[start MATERIAL FOR THIS TASK]
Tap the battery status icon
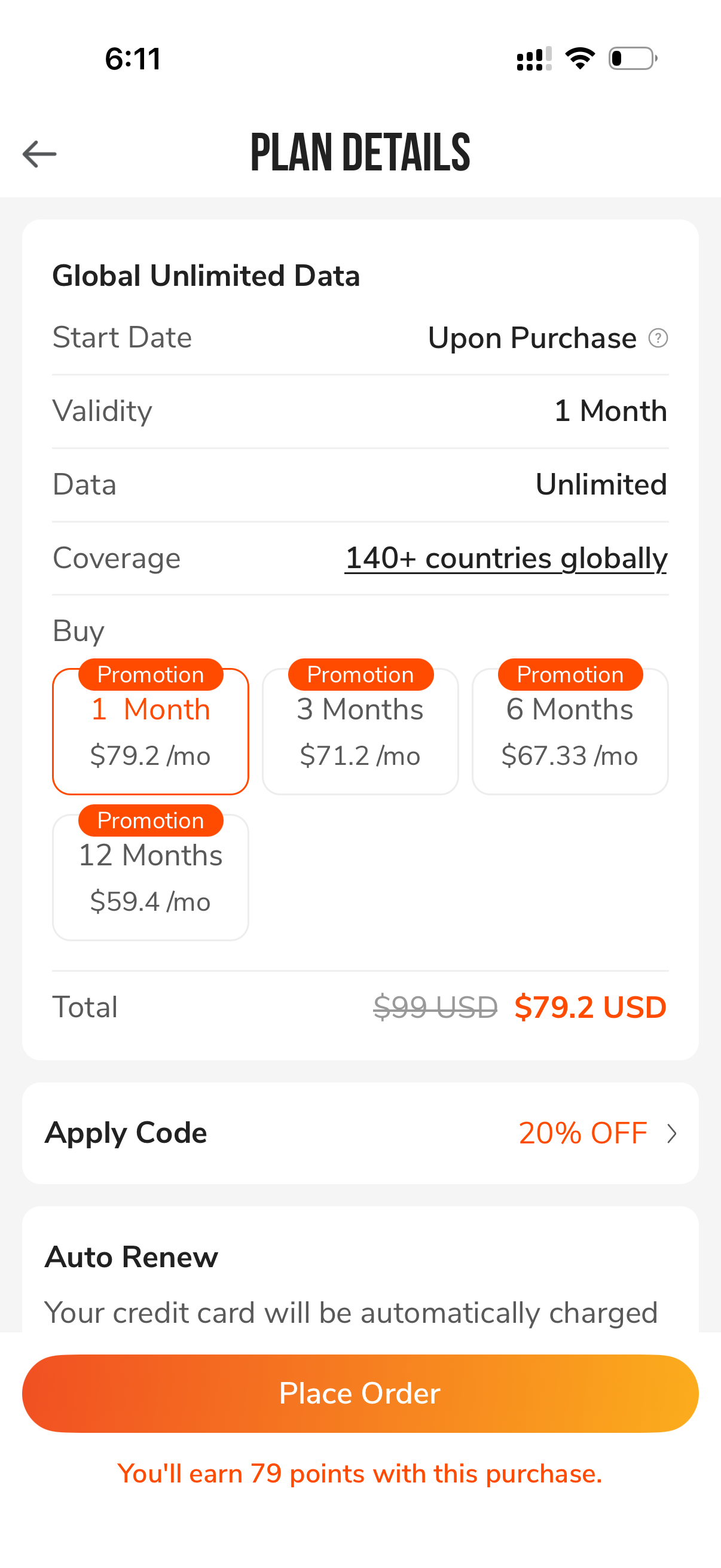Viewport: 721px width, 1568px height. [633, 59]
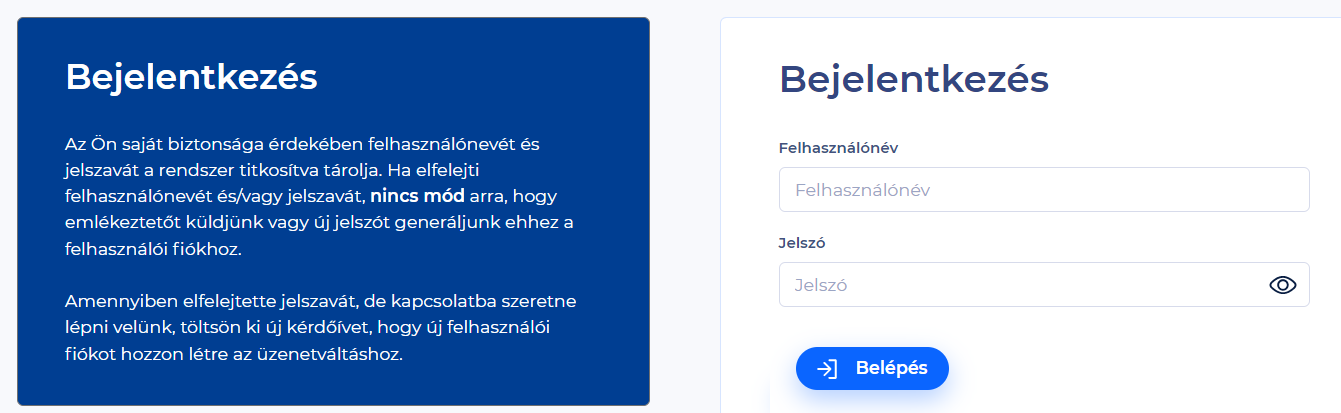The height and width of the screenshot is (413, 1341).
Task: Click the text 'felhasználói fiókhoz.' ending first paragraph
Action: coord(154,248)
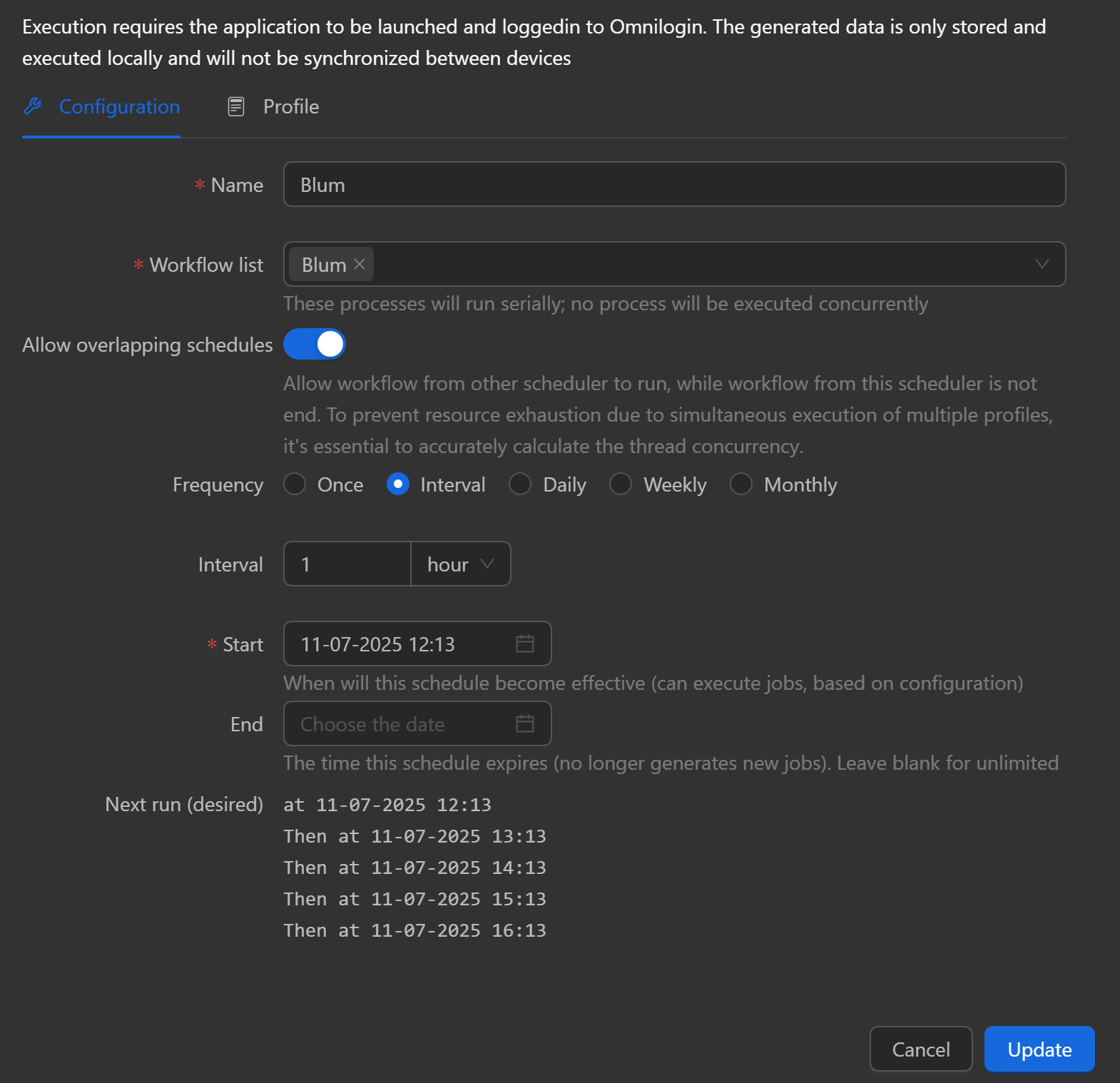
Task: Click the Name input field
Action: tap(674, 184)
[end MATERIAL FOR THIS TASK]
*SHORT TASK*
Please rewrite the part of the listing that opens with the line containing "Task: Click the Name input field" and runs to the end of the listing, replacing "Name" with "Email" and leaving everything else unchanged.

*WRITTEN RESPONSE*
Task: Click the Email input field
Action: tap(674, 184)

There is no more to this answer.